• Compito breve: Estrai dal brano sul programma di spionaggio della NSA il passo che comincia con le parole "Per tutto l’inizio" e termina dopo "suo nome correttamente.", copiandolo senza alcuna modifica.

• Estratto del testo:
━━━

Per tutto l’inizio del 2005 ho lavorato a casa su “State of War”, che doveva essere pubblicato da Free Press, della Simon and Schuster, all’inizio del 2006. Dopo avere scritto il capitolo sul programma di spionaggio interno della NSA, chiamai Lichtblau e gli ho chiesto di venire a casa mia. Quando è arrivato, gli ho detto di sedersi, leggere il capitolo e farmi sapere se appoggiava la mia decisione di mettere quella storia nel mio libro. Finito di leggere, scherzò sul fatto che avevo insabbiato la storia, ma io gli ricordai bruscamente che scrivere un libro era diverso dallo scrivere una notizia. Mi disse che potevo metterla nel libro, tanto quella storia non sarebbe mai uscita sul Times, e mi ha chiesto di citarlo per nome nel capitolo, di scrivere il suo nome correttamente.
Mentre io ero in licenza, Lichtblau era in una posizione scomoda. Gli fu impedito dai suoi redattori di lavorare sulla storia della NSA, e fu, invece, incaricato di seguire il dibattito al Congresso sul Patriot Act. Ma Lichtblau sapeva che il dibattito sul giusto equilibrio tra sicurezza nazionale e libertà civili era una farsa, fintanto che l’esistenza del programma di spionaggio interno della NSA fosse stata nascosta al pubblico. La Casa Bianca permise al Congresso di dibattere pubblicamente sull’equilibrio delle garanzie, anche se George W. Bush aveva già segretamente deciso quale sarebbe stato. "Conoscendo il programma della NSA, ho trovato sempre più imbarazzante scrivere di tutte le arringhe tira e molla rimanendo serio", scrisse in seguito Lichtblau nel suo libro del 2008, “Bush’s Law: The Remaking of American Justice.” “Tornato in ufficio da un’udienza congressuale dove si era parlato del Patriot Act, nella primavera del 2005, andai dritto alla scrivania di Rebecca Corbett, in preda alla frustrazione, per suggerire che forse qualcun altro doveva seguire l’intero dibattito al Congresso; alla luce di quello che sapevamo, le dissi, non mi sentivo più a mio agio nel coprire quello che sembrava un po’ il gioco delle tre carte di Washington… Ero bloccato sulla storia".

━━━

• Dati forniti:
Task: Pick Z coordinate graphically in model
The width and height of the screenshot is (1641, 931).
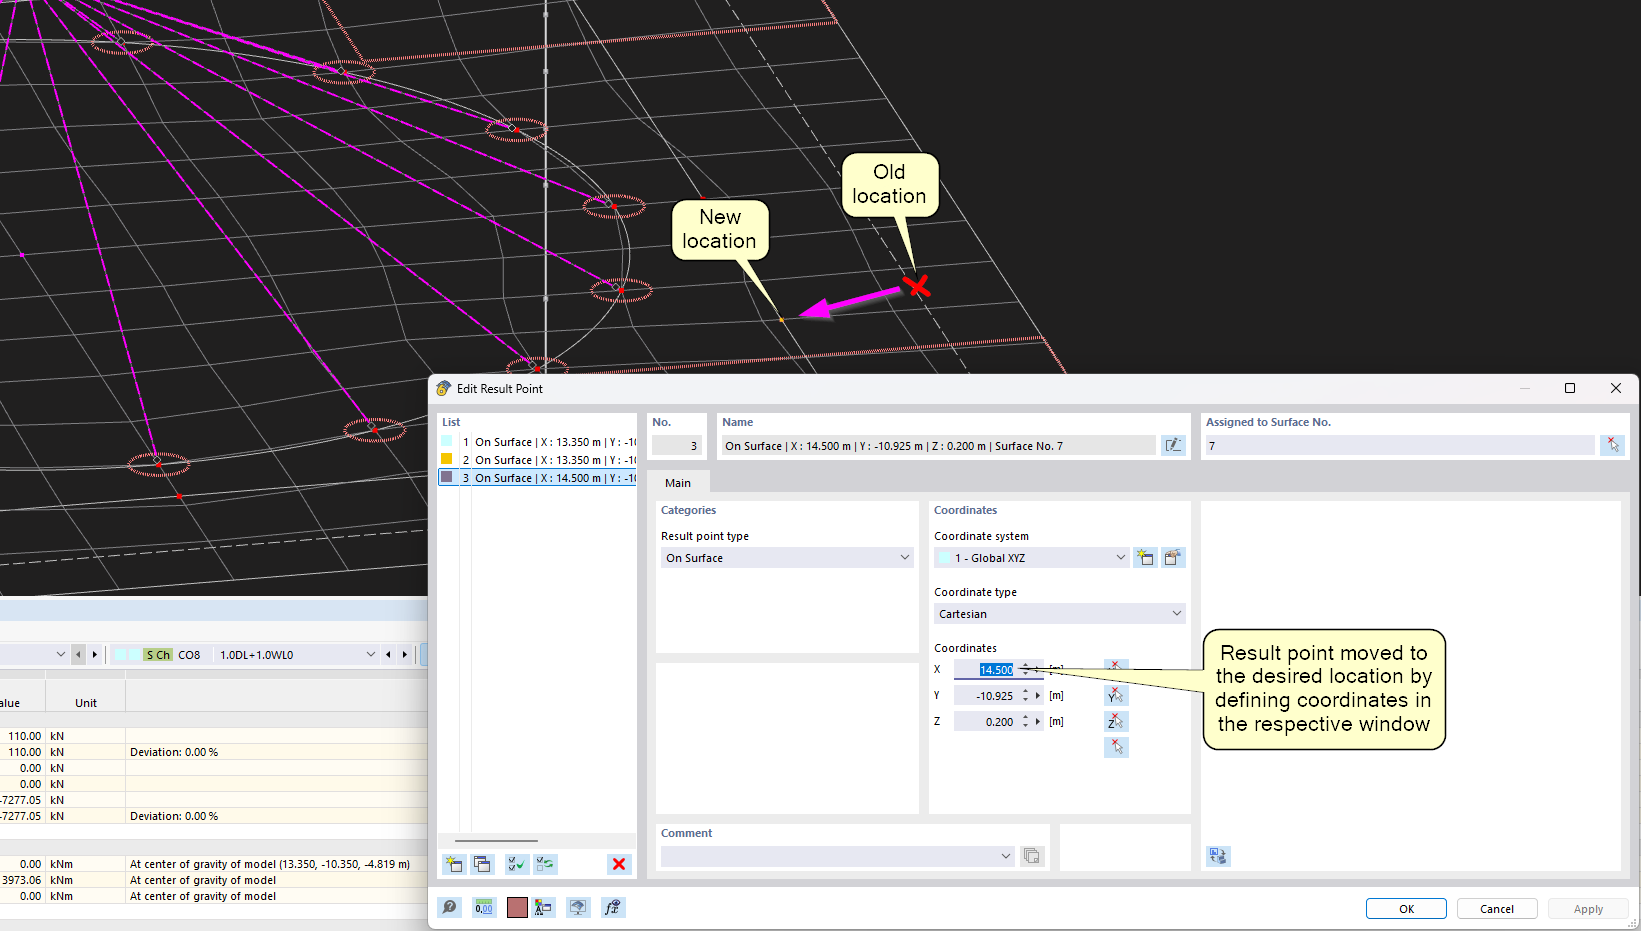Action: (x=1116, y=722)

━━━

• Risposta:
Per tutto l’inizio del 2005 ho lavorato a casa su “State of War”, che doveva essere pubblicato da Free Press, della Simon and Schuster, all’inizio del 2006. Dopo avere scritto il capitolo sul programma di spionaggio interno della NSA, chiamai Lichtblau e gli ho chiesto di venire a casa mia. Quando è arrivato, gli ho detto di sedersi, leggere il capitolo e farmi sapere se appoggiava la mia decisione di mettere quella storia nel mio libro. Finito di leggere, scherzò sul fatto che avevo insabbiato la storia, ma io gli ricordai bruscamente che scrivere un libro era diverso dallo scrivere una notizia. Mi disse che potevo metterla nel libro, tanto quella storia non sarebbe mai uscita sul Times, e mi ha chiesto di citarlo per nome nel capitolo, di scrivere il suo nome correttamente.